-- START OF Material for the task --

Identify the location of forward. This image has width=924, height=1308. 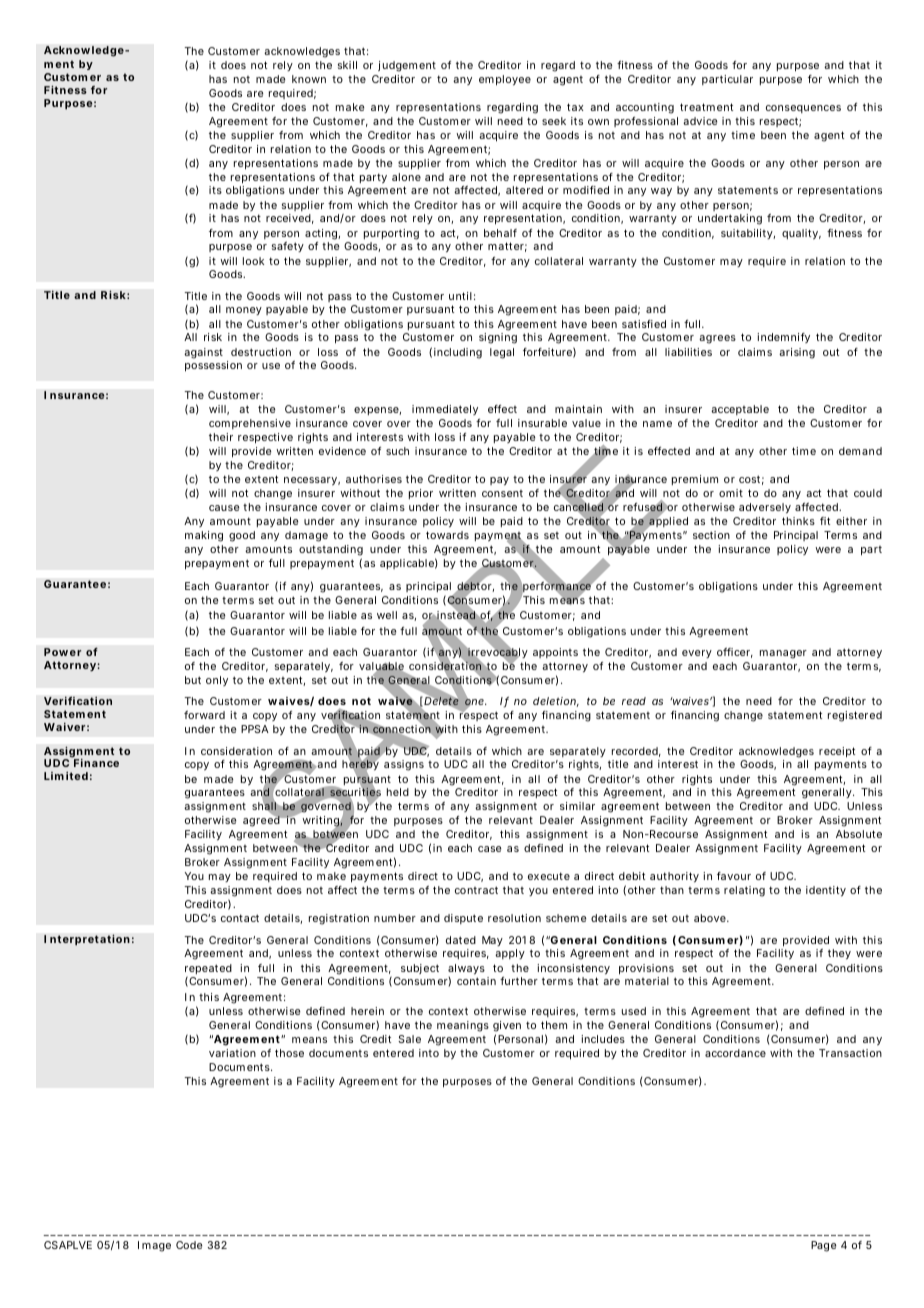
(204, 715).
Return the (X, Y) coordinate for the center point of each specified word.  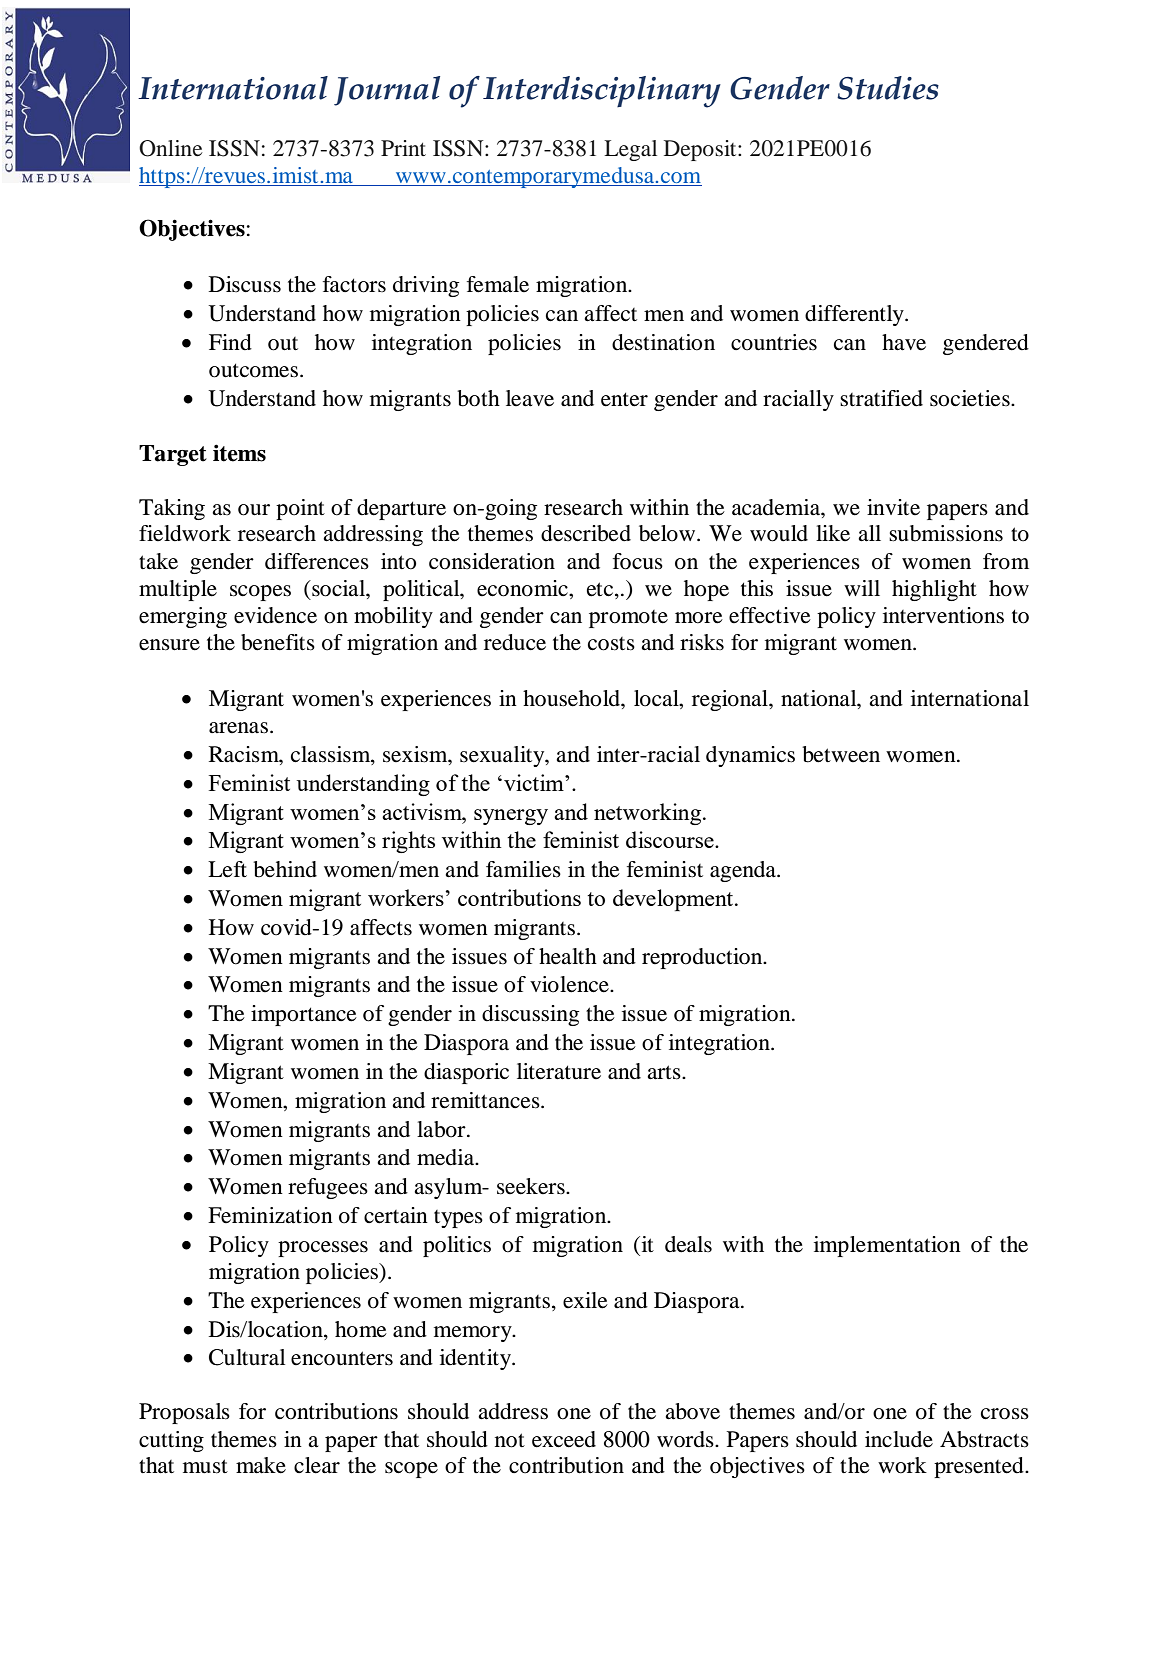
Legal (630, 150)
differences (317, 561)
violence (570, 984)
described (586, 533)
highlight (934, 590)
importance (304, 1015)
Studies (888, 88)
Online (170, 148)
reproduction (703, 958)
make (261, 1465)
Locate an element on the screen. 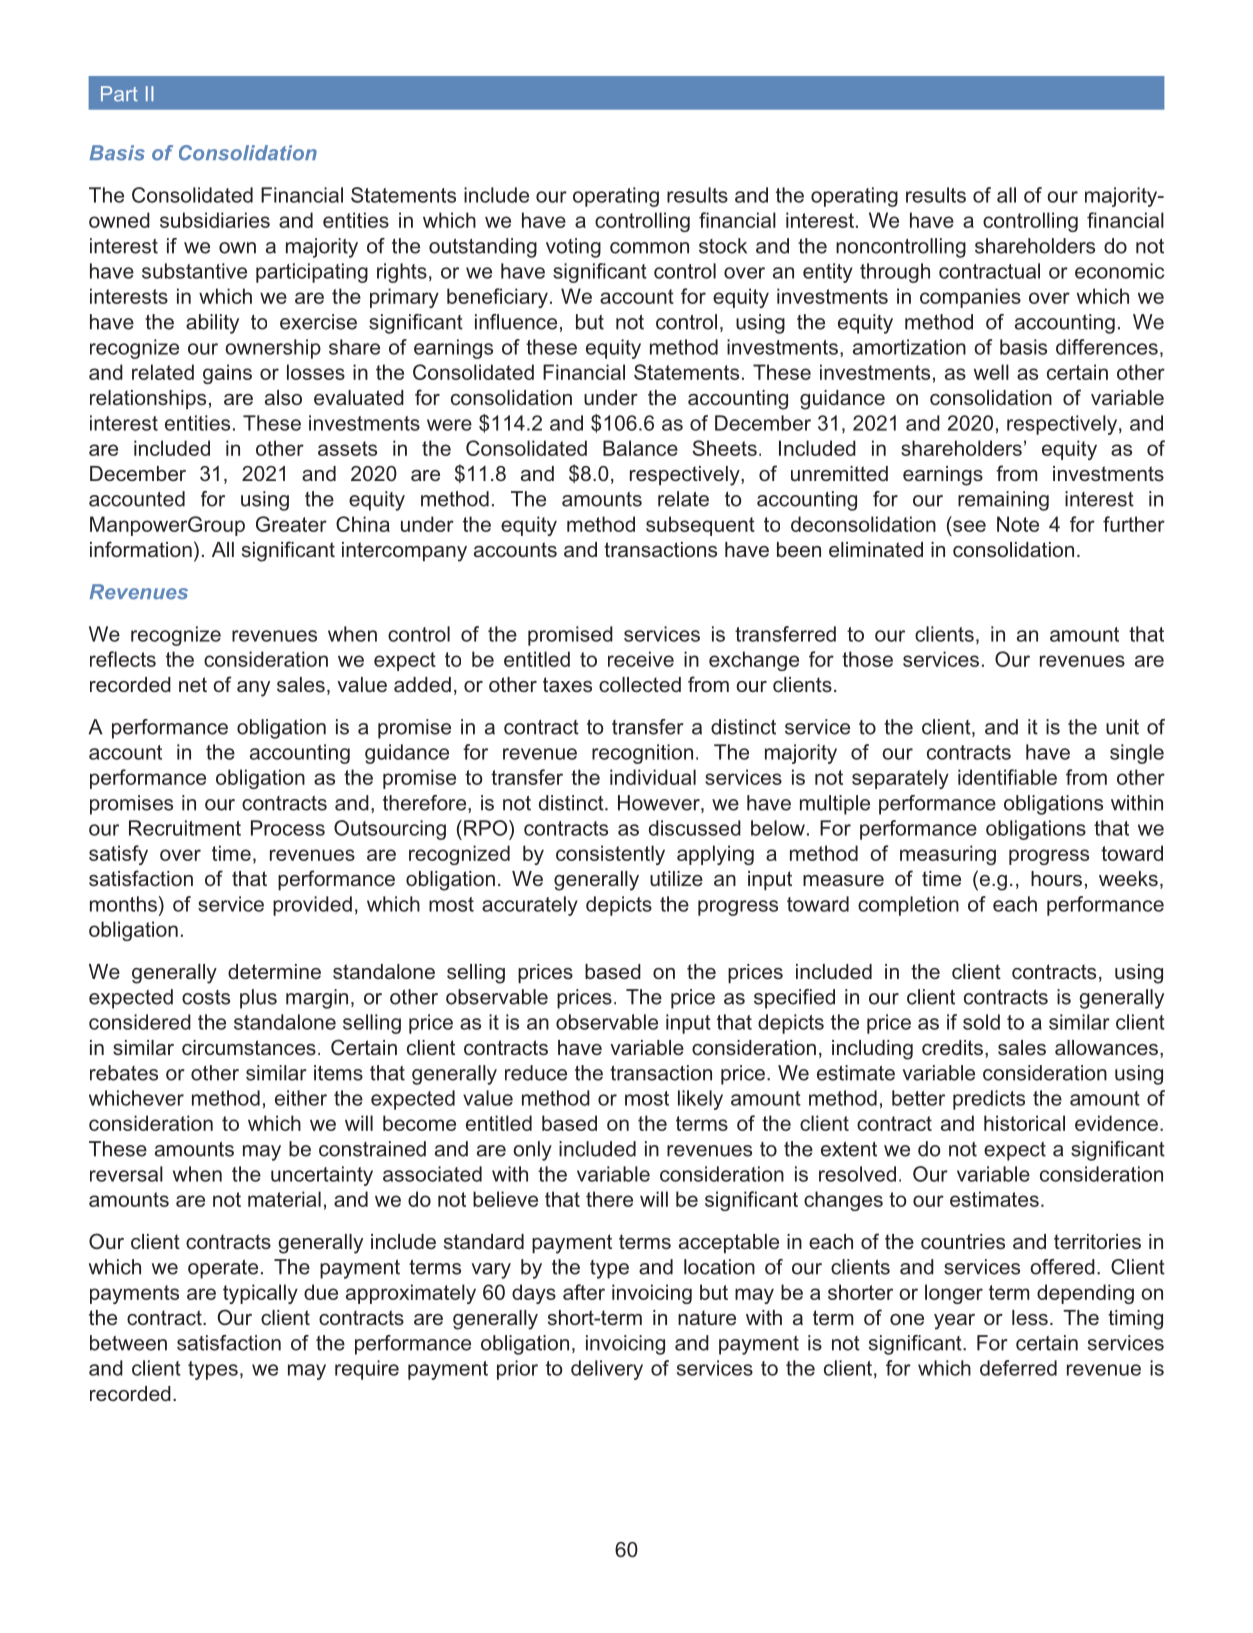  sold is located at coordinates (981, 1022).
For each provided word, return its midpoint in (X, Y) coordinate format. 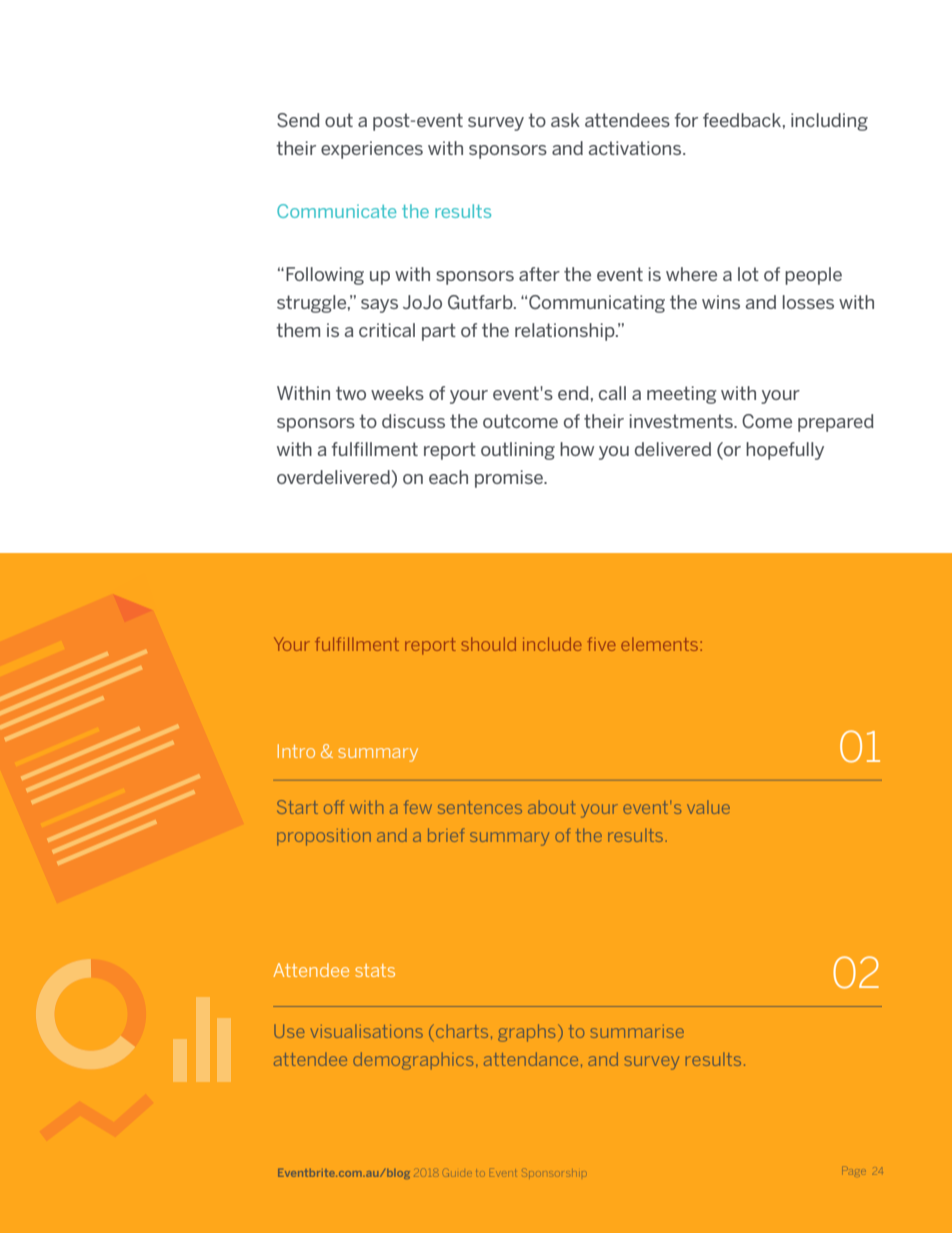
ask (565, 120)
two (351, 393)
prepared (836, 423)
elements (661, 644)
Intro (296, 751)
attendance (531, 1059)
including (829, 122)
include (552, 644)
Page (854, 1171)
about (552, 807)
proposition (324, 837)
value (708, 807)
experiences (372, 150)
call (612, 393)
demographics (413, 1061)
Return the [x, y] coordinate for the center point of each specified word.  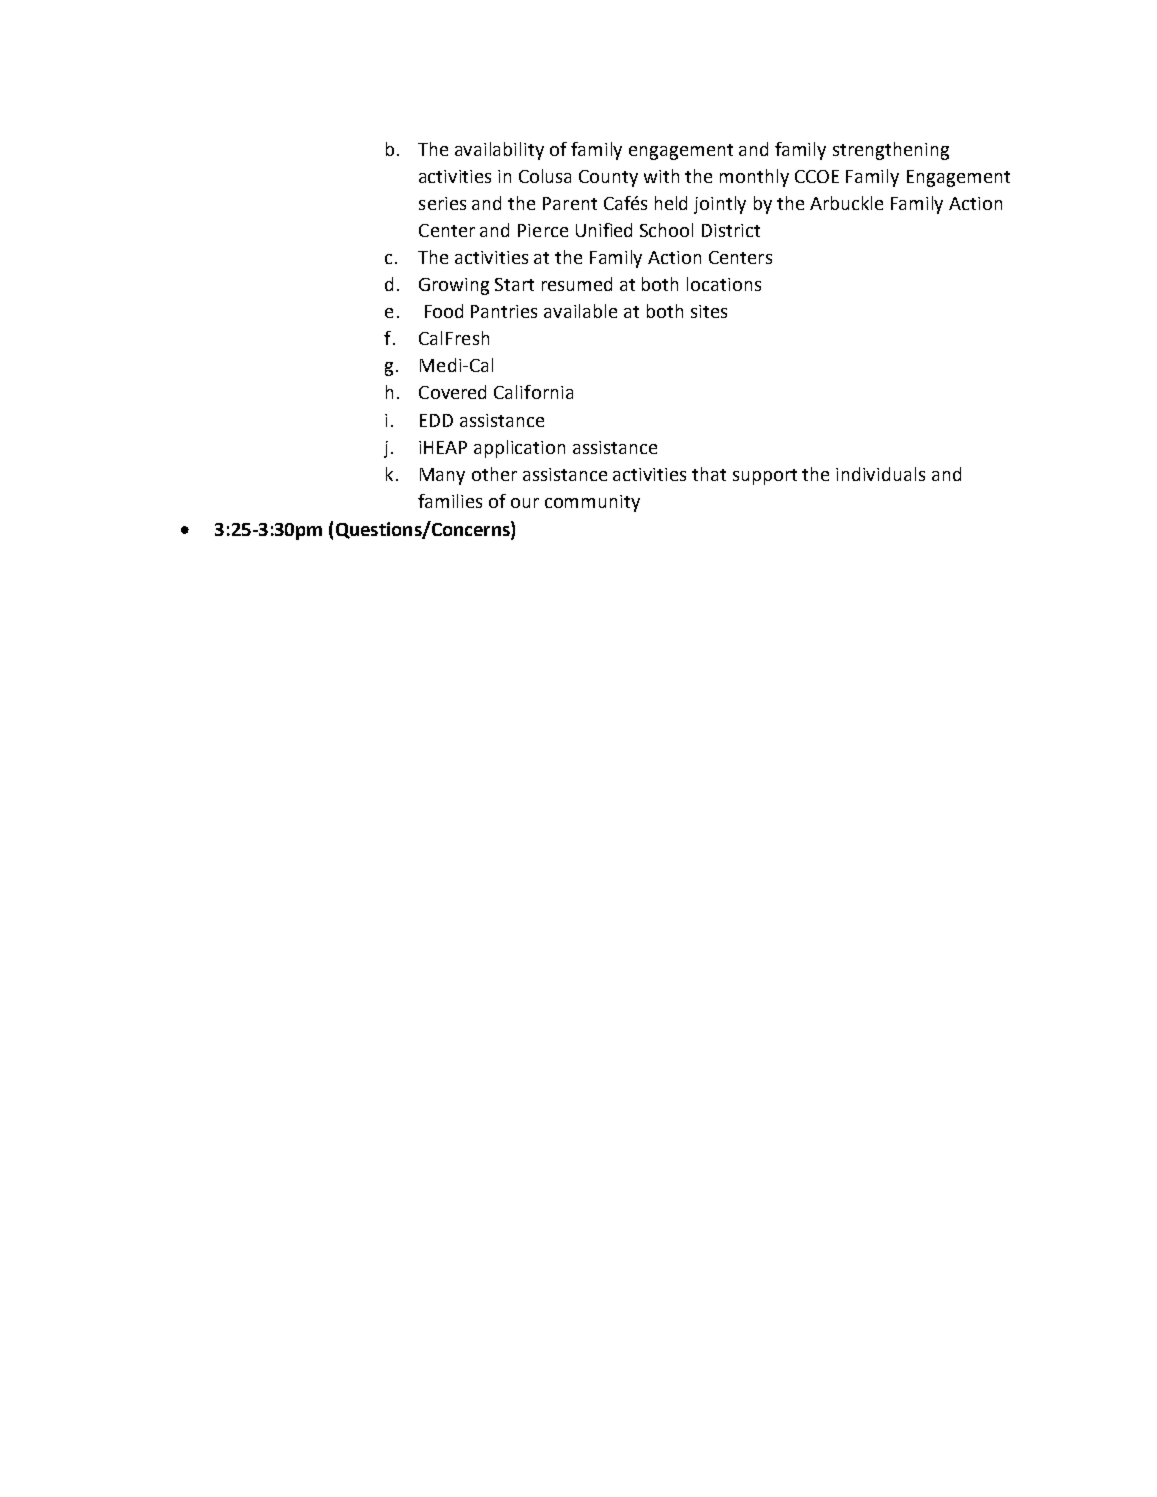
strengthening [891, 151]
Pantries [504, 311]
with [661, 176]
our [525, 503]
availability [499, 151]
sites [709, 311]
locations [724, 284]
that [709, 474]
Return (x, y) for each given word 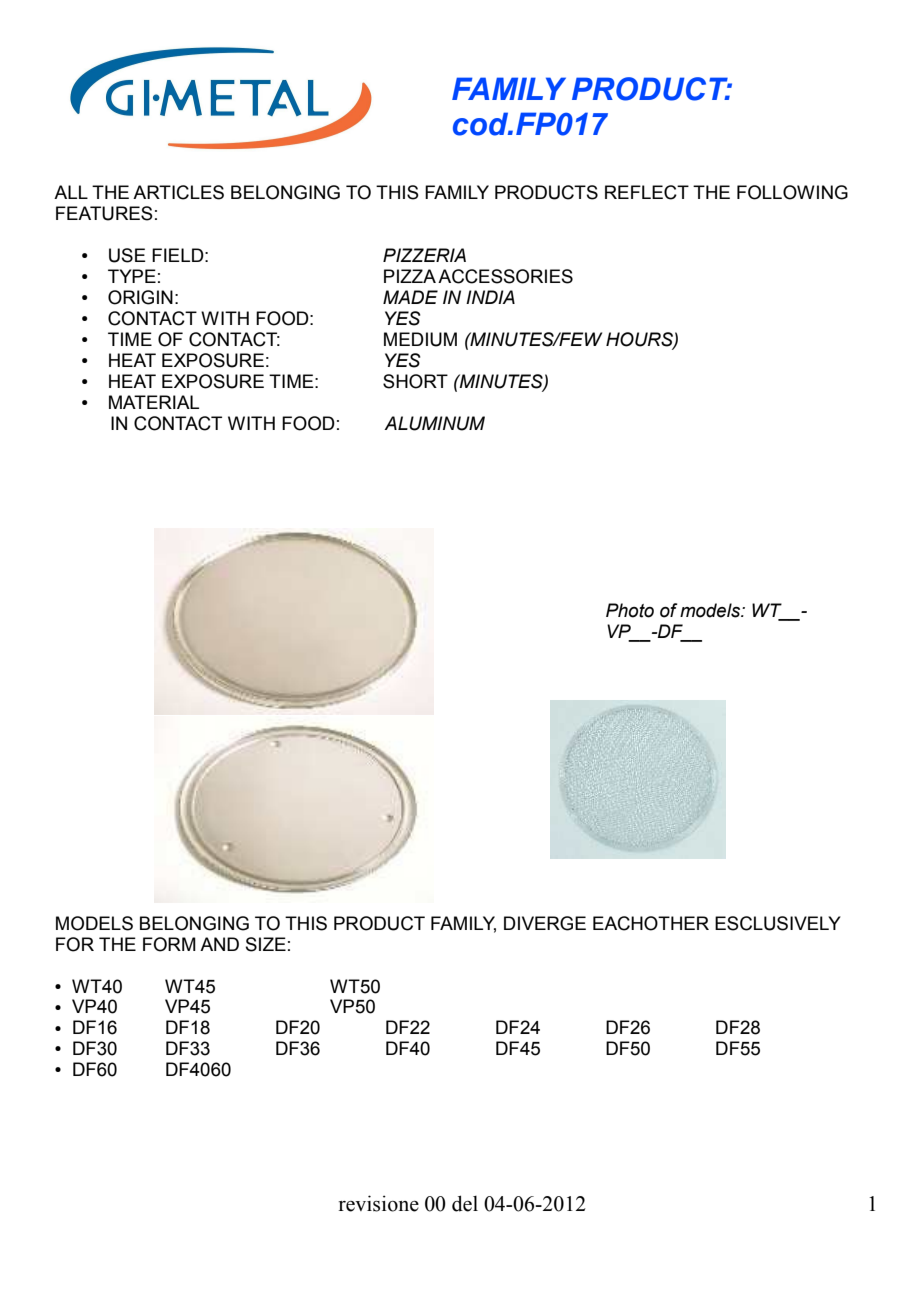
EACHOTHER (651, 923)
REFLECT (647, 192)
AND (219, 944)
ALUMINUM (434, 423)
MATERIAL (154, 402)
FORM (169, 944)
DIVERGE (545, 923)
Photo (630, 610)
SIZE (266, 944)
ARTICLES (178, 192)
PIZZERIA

-- END OF Material for the task --

## Exercise aim
Rewrite the part of the rows that opens with the line containing "sites [709, 311]" and closes with the end of the rows, changing "given word" to "listed word" and keeping everything else the same. Leave the pictures out.

## Result of the task
sites [709, 311]
locations [724, 284]
that [709, 474]
Return (x, y) for each listed word 
EACHOTHER (651, 923)
REFLECT (647, 192)
AND (219, 944)
ALUMINUM (434, 423)
MATERIAL (154, 402)
FORM (169, 944)
DIVERGE (545, 923)
Photo (630, 610)
SIZE (266, 944)
ARTICLES (178, 192)
PIZZERIA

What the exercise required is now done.